## [What the exercise asks]
Here is a listing. Reproduce it exactly.
=== Begin Enclosure ===
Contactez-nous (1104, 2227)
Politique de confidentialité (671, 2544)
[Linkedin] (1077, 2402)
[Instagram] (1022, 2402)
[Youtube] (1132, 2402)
=== End Enclosure ===
## [Task response]
Contactez-nous (1104, 2227)
Politique de confidentialité (671, 2544)
[Linkedin] (1077, 2402)
[Instagram] (1022, 2402)
[Youtube] (1132, 2402)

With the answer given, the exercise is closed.